Luxembourgish composer René Hemmer passed away, September 9. Born in Luxembourg in 1919, he studied music at the Luxembourg Conservatory. At the age of 20 he joined the Military Band, where he played the trumpet and the cello, and subsequently became the deputy director. In addition, he taught at the Music School in Pétange and at the Luxembourg Conservatory. He founded and conducted the Chamber Orchestra of Luxembourg which consisted almost entirely of amateur musicians.
Almost all symphonic works by René Hemmer have been played and recorded by the Orchestre Philharmonique du Luxembourg.
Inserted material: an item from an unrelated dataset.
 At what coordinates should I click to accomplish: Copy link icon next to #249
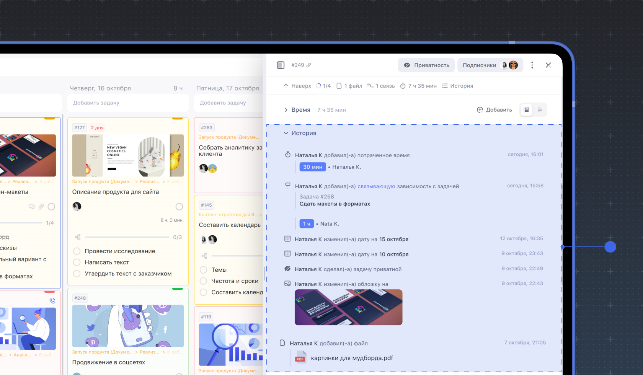pos(309,65)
René Hemmer’s compositions have been played in many European countries such as Austria, Belgium, Switzerland, Pole, Turkey and England and broadcasted by Radio RTL and RTBF, Radio Zurich and Innsbruck, by the Swedish Radio in Stockholm and by the Radio University of Florida.
According to the music publicist Guy Wagner Hemmer was one of the first to open himself to new musical trends and aesthetics, and in particular to serial music. « By consistently taking one of the most difficult paths and refusing concessions, he has profoundly experienced the alienation of the general public. » Wagners calls him a « solitary pioneer ».
Among Hemmer’s most important works are Scenes for 15 instruments (1963), the Third Symphony, Novarum Rerum Cupidus, the Sinfonia da Camera, the concertino for trumpet and orchestra Nomquereine (1971), and Une Vie d’Homme, a triptych which is the expression of the composer’s existential experiences and metaphysical questions about a man, his suffering, his hopes, his resignation.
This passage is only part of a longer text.